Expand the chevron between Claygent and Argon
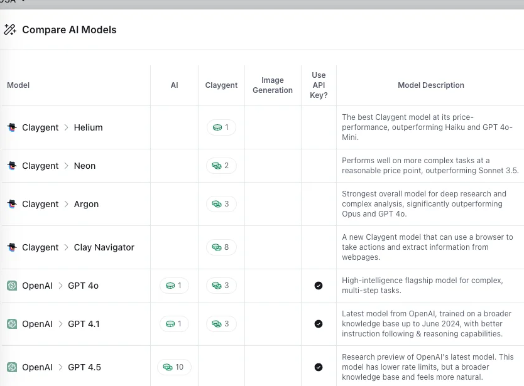 click(66, 204)
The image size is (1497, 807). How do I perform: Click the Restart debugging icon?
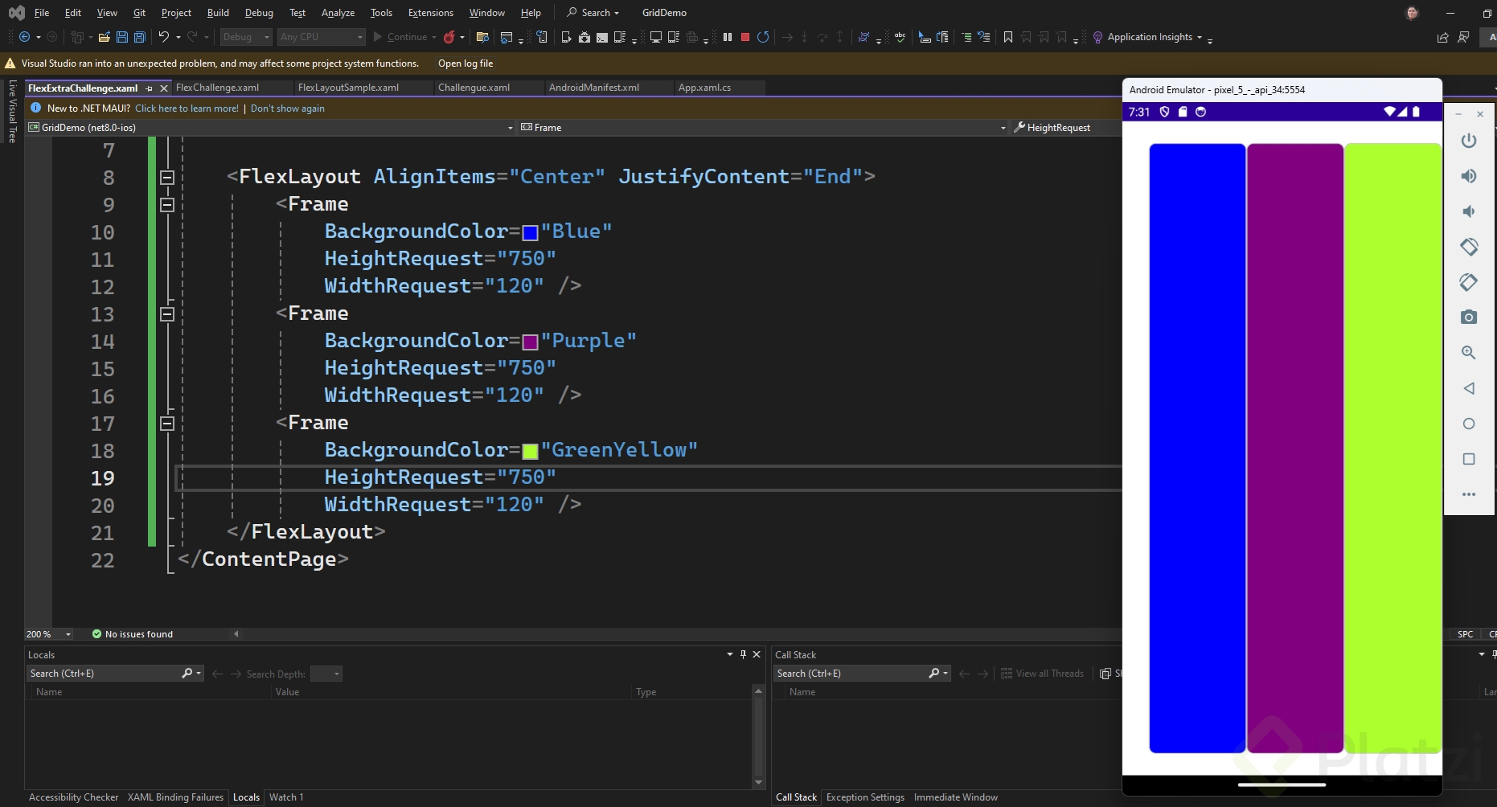tap(763, 37)
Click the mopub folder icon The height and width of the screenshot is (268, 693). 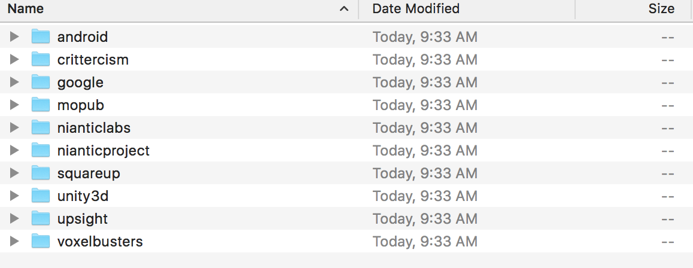[41, 105]
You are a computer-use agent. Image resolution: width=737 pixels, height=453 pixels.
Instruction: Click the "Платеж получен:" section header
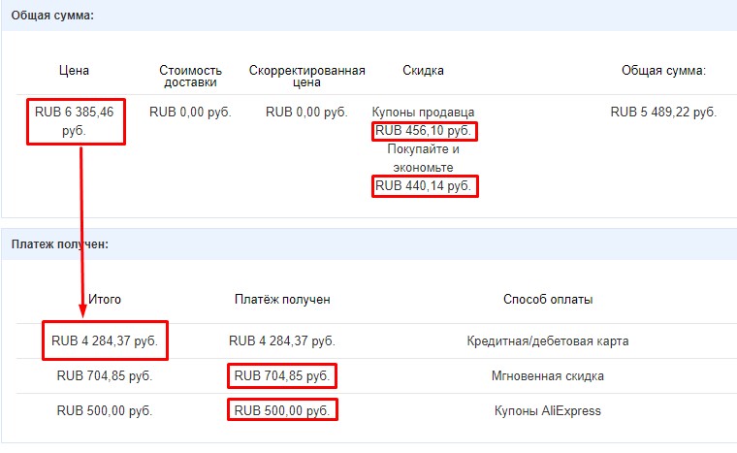click(60, 243)
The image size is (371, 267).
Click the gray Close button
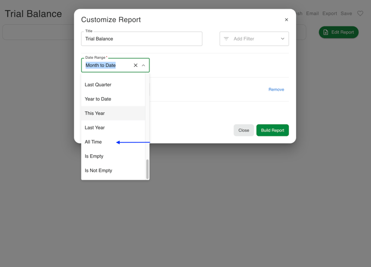click(244, 131)
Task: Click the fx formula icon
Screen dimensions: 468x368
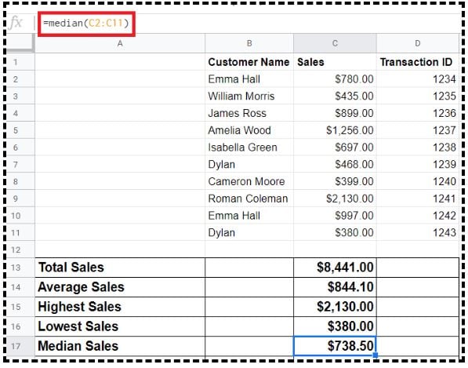Action: (16, 23)
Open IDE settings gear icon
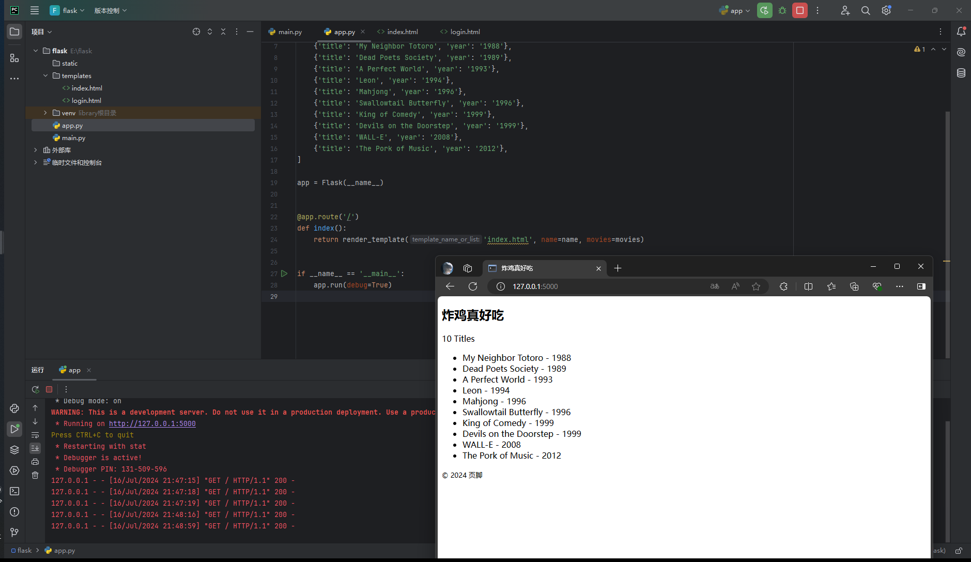The image size is (971, 562). tap(886, 10)
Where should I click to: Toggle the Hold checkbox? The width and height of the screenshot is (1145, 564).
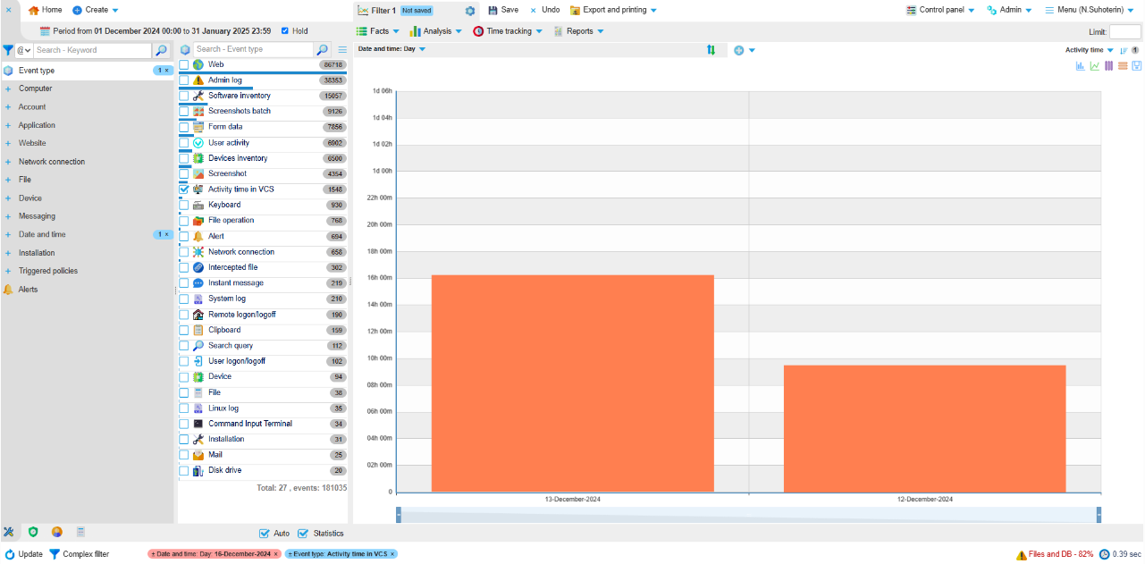pos(285,31)
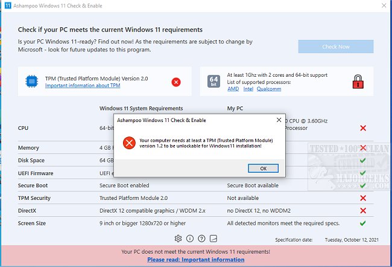
Task: Click the Check Now button
Action: [x=335, y=47]
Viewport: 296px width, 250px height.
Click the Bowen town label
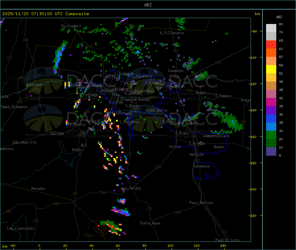(x=219, y=147)
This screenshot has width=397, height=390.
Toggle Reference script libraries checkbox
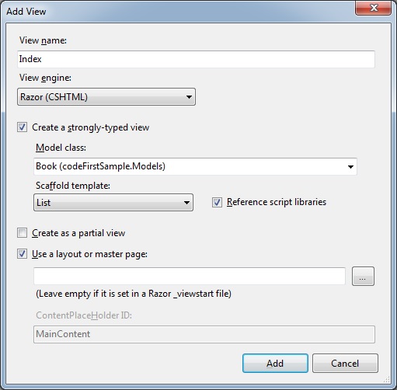click(x=217, y=202)
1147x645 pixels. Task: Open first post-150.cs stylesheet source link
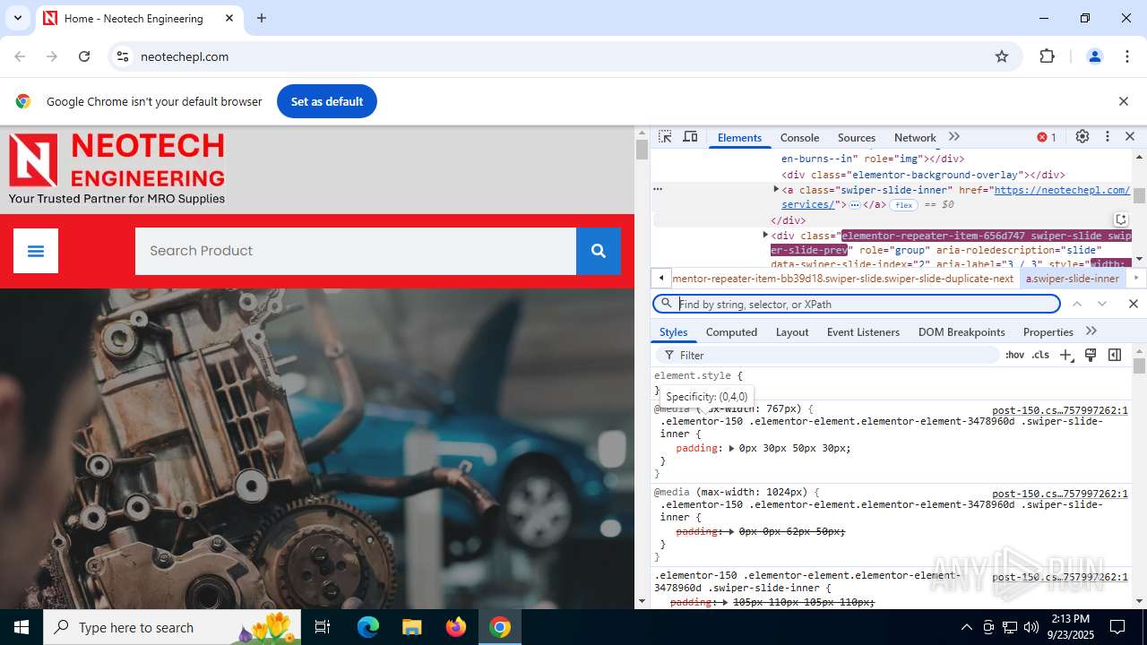pyautogui.click(x=1059, y=410)
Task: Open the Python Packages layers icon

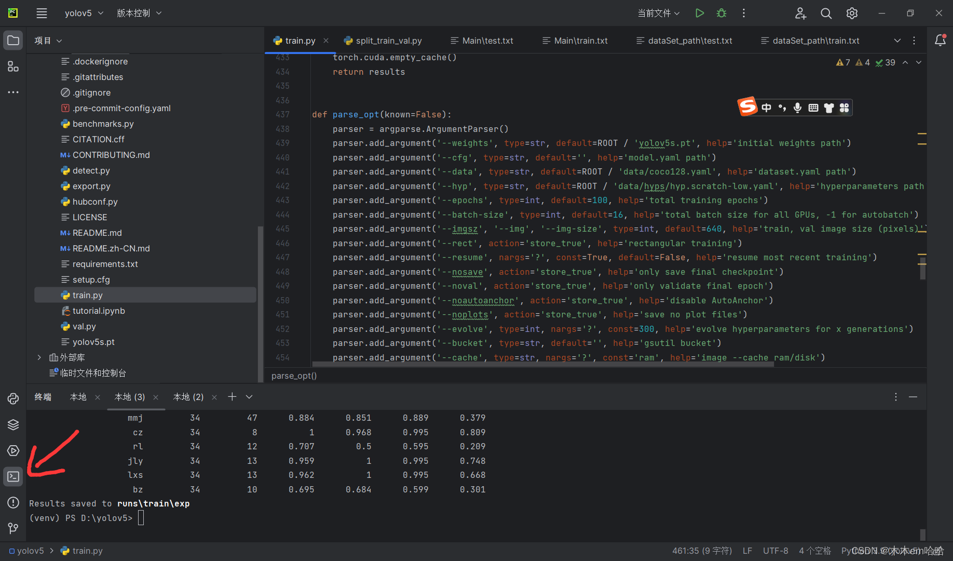Action: coord(13,424)
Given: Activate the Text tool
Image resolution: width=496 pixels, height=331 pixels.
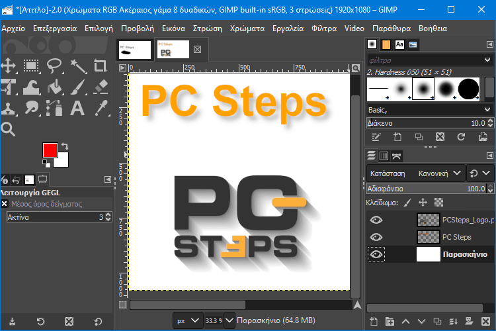Looking at the screenshot, I should [78, 108].
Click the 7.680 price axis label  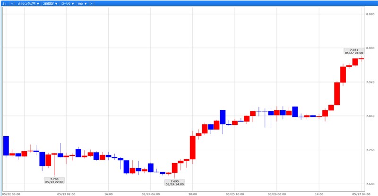[x=370, y=184]
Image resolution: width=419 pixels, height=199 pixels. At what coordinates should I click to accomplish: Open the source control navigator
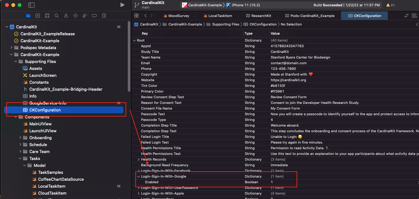click(38, 16)
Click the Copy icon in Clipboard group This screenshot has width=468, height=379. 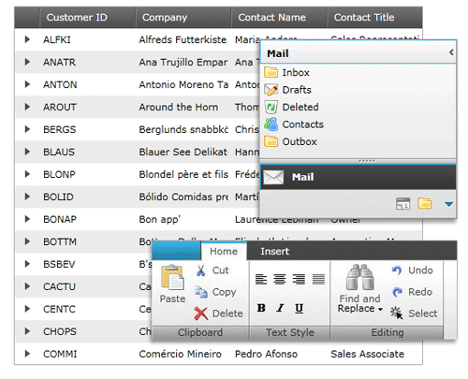[200, 292]
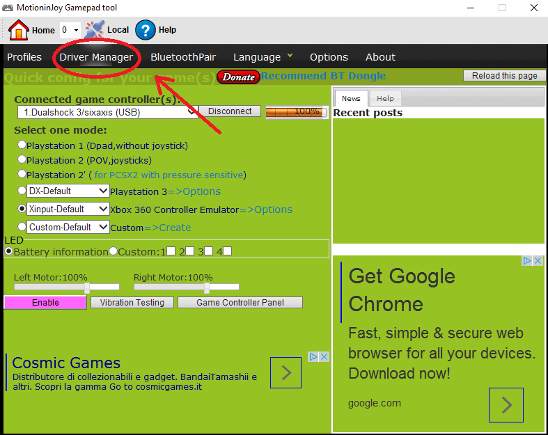548x435 pixels.
Task: Click the Cosmic Games ad arrow icon
Action: (285, 373)
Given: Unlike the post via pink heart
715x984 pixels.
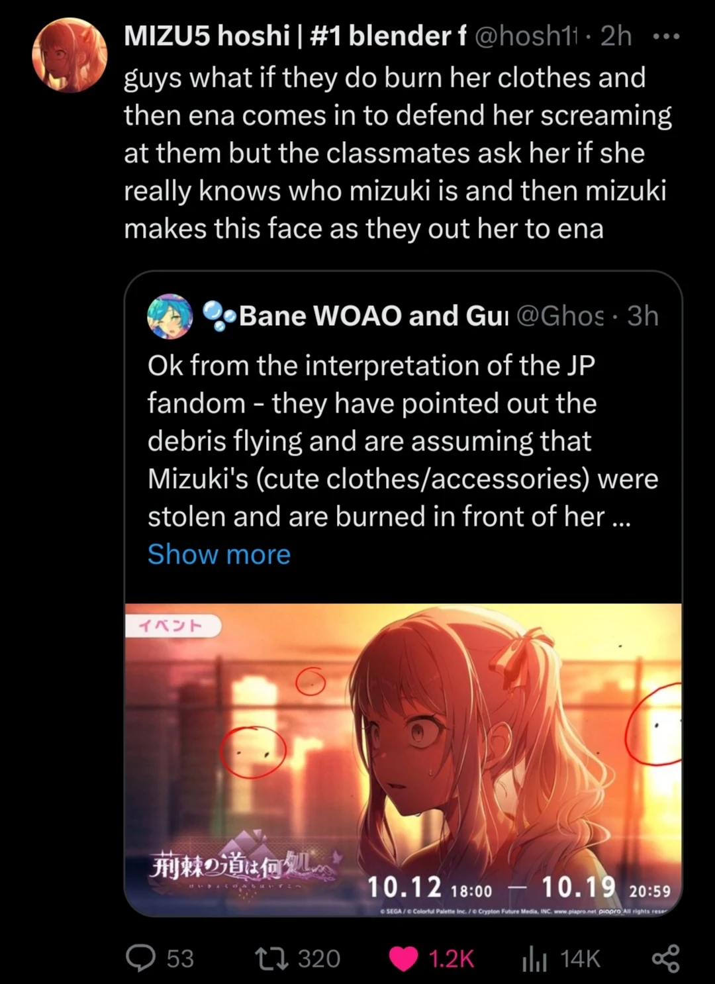Looking at the screenshot, I should coord(404,959).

ASSIGNMENT:
Each line above that contains "Given" must be copied out.

ANSWER TO THIS PROBLEM:
Given: Activate the Text tool
Given: Unlike the post via pink heart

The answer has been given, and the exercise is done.